**Directions:** Leave out the pictures and give back all the entries exactly as written.

=== Begin Enclosure ===

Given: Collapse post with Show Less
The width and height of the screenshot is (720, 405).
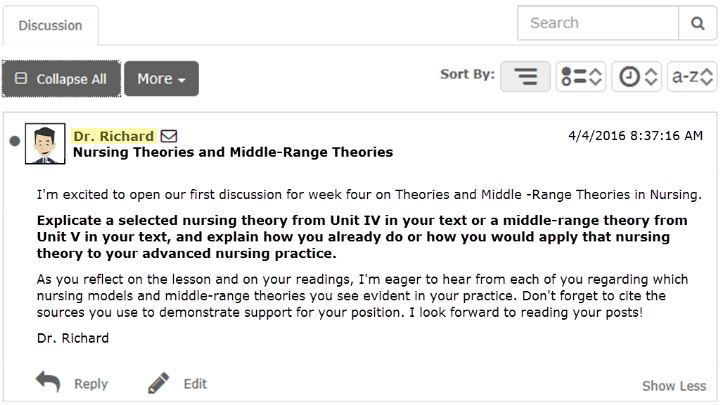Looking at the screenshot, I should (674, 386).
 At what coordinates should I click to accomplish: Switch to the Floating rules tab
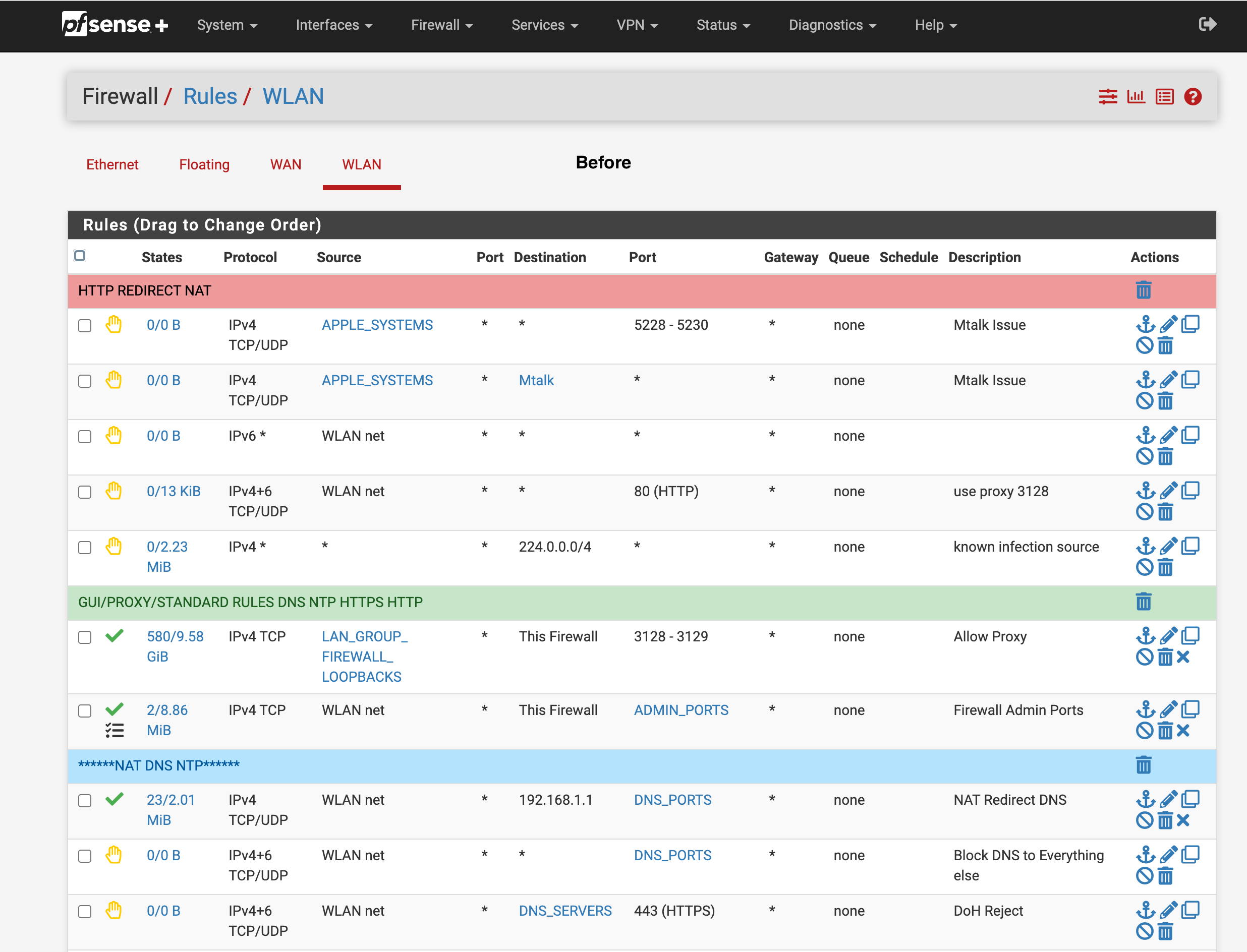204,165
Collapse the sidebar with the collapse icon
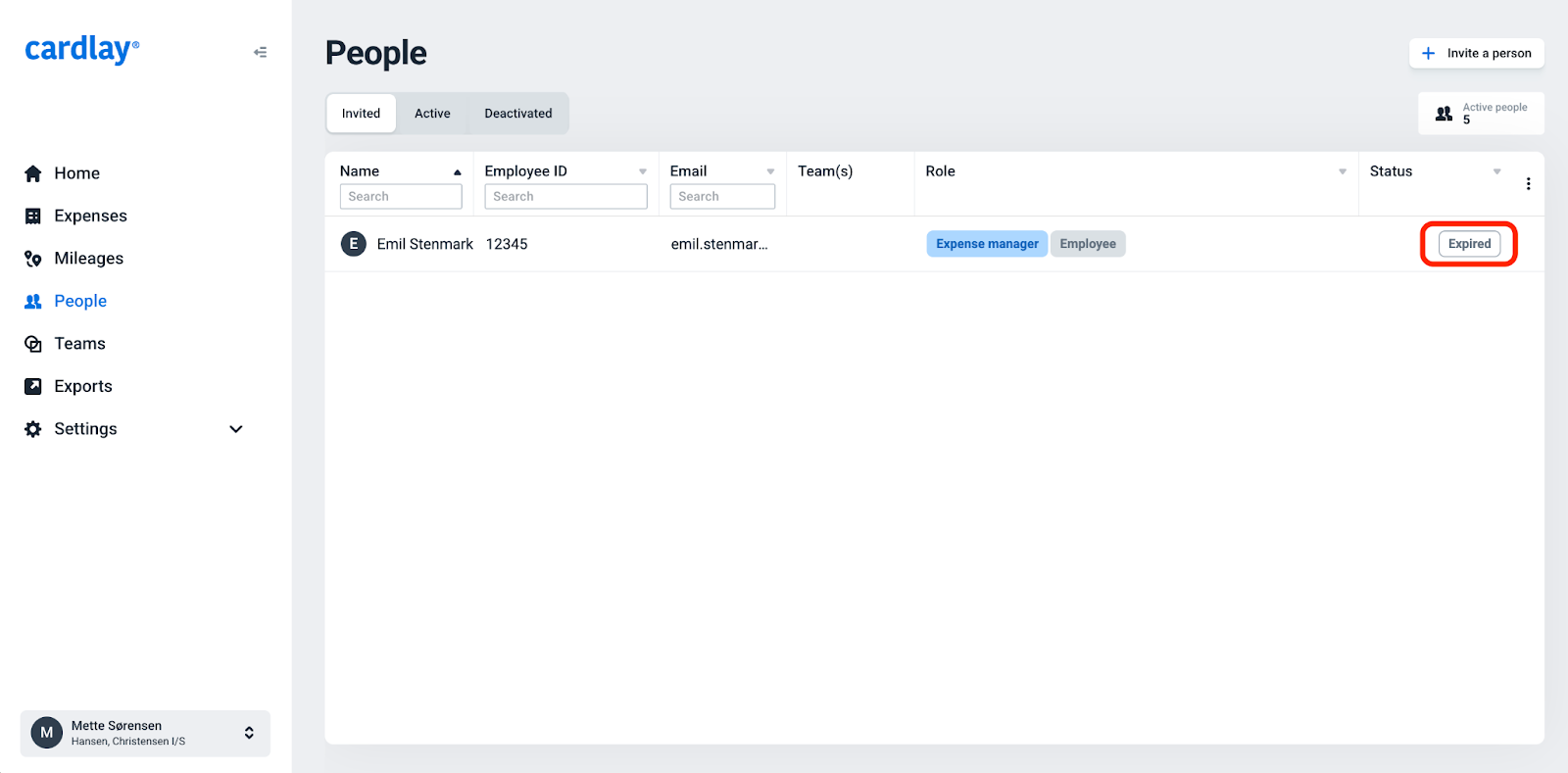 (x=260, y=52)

=== End Enclosure ===

**Worked solution:**
Given: Collapse post with Show Less
The width and height of the screenshot is (720, 405).
Looking at the screenshot, I should (674, 386).
 At what coordinates should I click to accomplish: Switch to the Floating rules tab
204,165
Collapse the sidebar with the collapse icon
 (x=260, y=52)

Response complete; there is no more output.